Charles Piazzi Smyth, was born in Naples Italy in January 1819. He was the son of a Royal Navy Admiral, William Henry Smyth, something of an eccentric and a keen amateur astronomer.
After an illustrious career in the Royal Navy ,William was paid off in 1824. He came to live in The Crescent, Bedford where he built a well equipped private observatory and sent the young Charles to be educated at the Grammar School. In 1839 William left the town to head the project to build new Docks in Cardiff and did not return. His observatory was sold off. He finally retired to Stone in Buckinghamshire where he died in 1885
At the age of 16, son Charles went out to South Africa to work with MacLear whom he had known in Bedford and became closely involved in the observation and tracking of Halley’s Comet in 1835 and the Great Comet in 1843. Smyth’s calculations regarding the precise scale and angles of the various levels of the Great Pyramid at Giza are still referred to and used as a formula by mathematicians undertaking similar work today
In 1846 he returned to the United Kingdom to become Astronomer Royal For Scotland where he enhanced his professional reputation and was also responsible for the placing of the time ball on the top of Nelson’s Monument at the Calton Hill Observatory in Edinburgh together with the firing of the one 0’clock gun every day at the Castle, both in order to assist seafarers in Leith Docks and the Firth of Forth to synchronize their chronometers. Smyth also pioneered the use of stereoscopic pictures in books to illustrate his findings.

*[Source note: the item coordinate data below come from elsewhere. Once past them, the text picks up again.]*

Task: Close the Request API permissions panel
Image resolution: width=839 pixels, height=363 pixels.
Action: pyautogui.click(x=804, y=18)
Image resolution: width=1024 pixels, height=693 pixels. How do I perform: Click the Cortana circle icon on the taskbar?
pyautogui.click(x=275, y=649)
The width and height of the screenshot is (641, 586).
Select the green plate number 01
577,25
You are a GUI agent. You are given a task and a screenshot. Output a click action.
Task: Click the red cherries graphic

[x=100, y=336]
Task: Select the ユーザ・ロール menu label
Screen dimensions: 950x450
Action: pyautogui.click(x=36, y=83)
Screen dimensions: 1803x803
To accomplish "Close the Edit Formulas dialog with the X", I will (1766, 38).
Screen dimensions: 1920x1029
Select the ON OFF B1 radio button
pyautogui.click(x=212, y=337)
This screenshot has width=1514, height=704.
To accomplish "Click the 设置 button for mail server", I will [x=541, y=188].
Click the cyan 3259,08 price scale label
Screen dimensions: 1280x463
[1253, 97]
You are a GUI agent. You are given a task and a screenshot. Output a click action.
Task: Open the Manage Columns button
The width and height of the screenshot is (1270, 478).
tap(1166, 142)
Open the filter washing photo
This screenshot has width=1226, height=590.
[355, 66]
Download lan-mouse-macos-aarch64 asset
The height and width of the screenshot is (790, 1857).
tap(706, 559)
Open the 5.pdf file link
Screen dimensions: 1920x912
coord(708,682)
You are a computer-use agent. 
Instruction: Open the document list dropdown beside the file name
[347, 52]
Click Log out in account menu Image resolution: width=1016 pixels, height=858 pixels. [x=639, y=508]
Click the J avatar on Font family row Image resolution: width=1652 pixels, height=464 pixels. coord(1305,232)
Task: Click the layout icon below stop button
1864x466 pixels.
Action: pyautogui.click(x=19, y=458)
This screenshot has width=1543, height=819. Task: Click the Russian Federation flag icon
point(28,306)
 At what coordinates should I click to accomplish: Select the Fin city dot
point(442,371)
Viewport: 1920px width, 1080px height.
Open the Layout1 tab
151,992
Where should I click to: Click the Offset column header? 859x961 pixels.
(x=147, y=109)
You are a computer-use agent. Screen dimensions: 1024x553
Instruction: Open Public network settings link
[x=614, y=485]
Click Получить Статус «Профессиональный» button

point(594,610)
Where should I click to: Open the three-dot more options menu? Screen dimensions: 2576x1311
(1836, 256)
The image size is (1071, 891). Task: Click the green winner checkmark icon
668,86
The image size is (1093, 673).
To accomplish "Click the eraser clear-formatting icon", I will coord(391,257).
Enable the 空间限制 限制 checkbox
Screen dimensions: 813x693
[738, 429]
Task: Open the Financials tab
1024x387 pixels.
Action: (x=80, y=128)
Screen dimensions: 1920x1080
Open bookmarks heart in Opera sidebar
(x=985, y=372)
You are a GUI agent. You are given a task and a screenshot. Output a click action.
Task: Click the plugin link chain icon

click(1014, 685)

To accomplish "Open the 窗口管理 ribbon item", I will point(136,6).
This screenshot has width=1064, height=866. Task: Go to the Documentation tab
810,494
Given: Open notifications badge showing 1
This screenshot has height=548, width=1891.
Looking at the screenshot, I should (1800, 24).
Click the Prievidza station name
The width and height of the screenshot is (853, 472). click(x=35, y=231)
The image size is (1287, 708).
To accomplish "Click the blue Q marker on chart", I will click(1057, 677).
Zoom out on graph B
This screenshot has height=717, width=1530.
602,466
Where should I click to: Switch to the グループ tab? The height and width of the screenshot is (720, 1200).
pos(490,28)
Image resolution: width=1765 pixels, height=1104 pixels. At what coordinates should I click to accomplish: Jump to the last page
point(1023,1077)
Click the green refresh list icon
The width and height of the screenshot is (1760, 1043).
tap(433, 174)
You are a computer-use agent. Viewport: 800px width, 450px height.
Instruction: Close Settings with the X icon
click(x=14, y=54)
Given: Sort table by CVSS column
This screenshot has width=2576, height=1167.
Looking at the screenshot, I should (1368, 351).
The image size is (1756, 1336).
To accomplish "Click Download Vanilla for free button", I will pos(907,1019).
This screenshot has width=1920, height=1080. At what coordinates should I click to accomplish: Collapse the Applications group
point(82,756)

The weather conditions in Edinburgh were however so poor as to cause Smyth to have to undertake much of his work in the Canary Islands where visibility was much better.
The Royal Observatory in Edinburgh also appears to have been constantly underfunded and after a series of protracted disputes Charles Smyth resigned in 1888, citing the lack of funding as his reason and he retired to Ripon where he died in February 1900.